Main field(s) of study and in-depth level:
Materials Science A1N
Explanation of codes
The code indicates the education cycle and in-depth level of the course in relation to other courses within the same main field of study according to the requirements for general degrees:
G1N: has only upper-secondary level entry requirements
G1F: has less than 60 credits in first-cycle course/s as entry requirements
G1E: contains specially designed degree project for Higher Education Diploma
G2F: has at least 60 credits in first-cycle course/s as entry requirements
G2E: has at least 60 credits in first-cycle course/s as entry requirements, contains degree project for Bachelor of Arts/Bachelor of Science
GXX: in-depth level of the course cannot be classified.
A1N: has only first-cycle course/s as entry requirements
A1F: has second-cycle course/s as entry requirements
A1E: contains degree project for Master of Arts/Master of Science (60 credits)
A2E: contains degree project for Master of Arts/Master of Science (120 credits)
AXX: in-depth level of the course cannot be classified.
Fail (U), Pass (3), Pass with credit (4), Pass with distinction (5)
The Faculty Board of Science and Technology
120 credits and Quantum materials I and Spectroscopi of Atoms and Molecules. English language proficiency that corresponds to English studies at upper secondary (high school) level in Sweden ("English 6").
The course gives a good basic and advanced knowledge for further doctoral studies within subjects as theoretical magnetism, experimental magnetism and applications of magnetic materials.
On completion of the course, the student should be able to:
explain the central aspects of magnetic materials e g the reason for magnetic order and magnetic phenomena.
calculate the exchange interaction at different magnetic model system (for example the free electron gas and the Heitler London models).
derive the Stoner criterion, describe the wave function for magnetic excitations in the Heisenberg model and carry out calculations by means of the Hubbard model in reduced dimensions.
derive the expression for magneto crystalline anisotropy in materials by means of perturbation theory.

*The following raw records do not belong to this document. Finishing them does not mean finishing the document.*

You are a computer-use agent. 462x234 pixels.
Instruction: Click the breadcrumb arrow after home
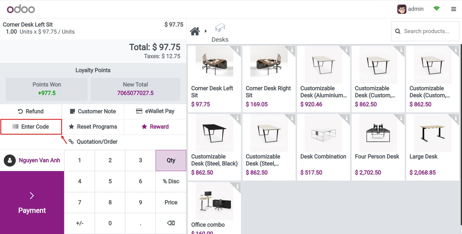pyautogui.click(x=206, y=31)
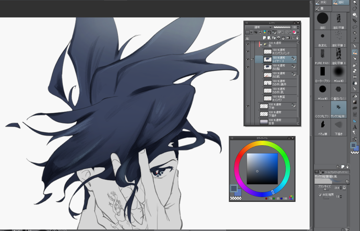The height and width of the screenshot is (231, 360).
Task: Click the delete layer trash icon
Action: pos(297,38)
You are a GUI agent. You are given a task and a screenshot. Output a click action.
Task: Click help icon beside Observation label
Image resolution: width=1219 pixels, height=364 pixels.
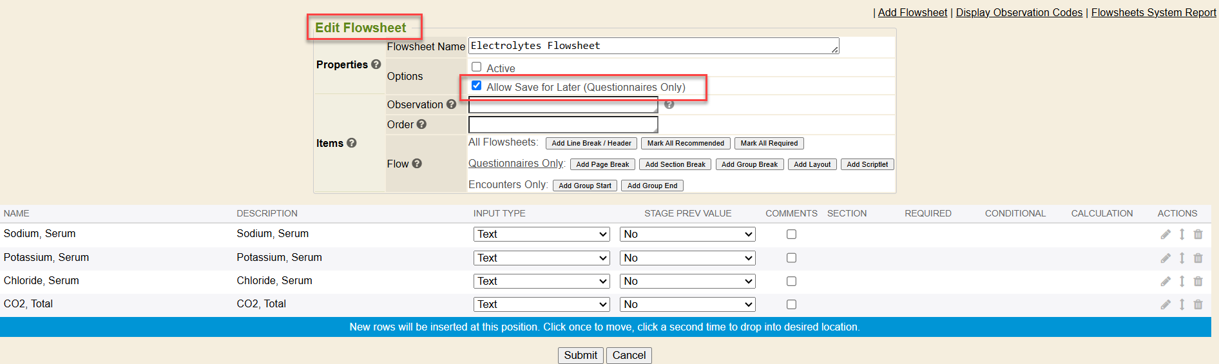coord(451,104)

The aim of the course is to give a basic understanding of the central concepts in magnetism, the quantum mechanical interactions that underlie magnetic order and collective excitations in magnetic materials. The course elucidates on energy related applications of magnetism like soft magnetic materials in transformers and generators as well as within nanosciences, e.g. magnetic memories and magnetic data storage. Theoretical models that describe magnetic materials will be elucidated e g density functional theory, model Hamiltonians as the Heisenberg and Hubbard Hamiltonians and point charge models. The effect of relativistic phenomena in magnetism will also be treated, for example magnetic anisotropy, magneto-optic effects and dichroism.
Lessons that are given in English when necessary. The course is given every second year alternating with Solid state theory.
Assignments and a project work.
If there are special reasons for doing so, an examiner may make an exception from the method of assessment indicated and allow a student to be assessed by another method. An example of special reasons might be a certificate regarding special pedagogical support from the disability coordinator of the university.
The course is given every second year alternating with Solid state theory.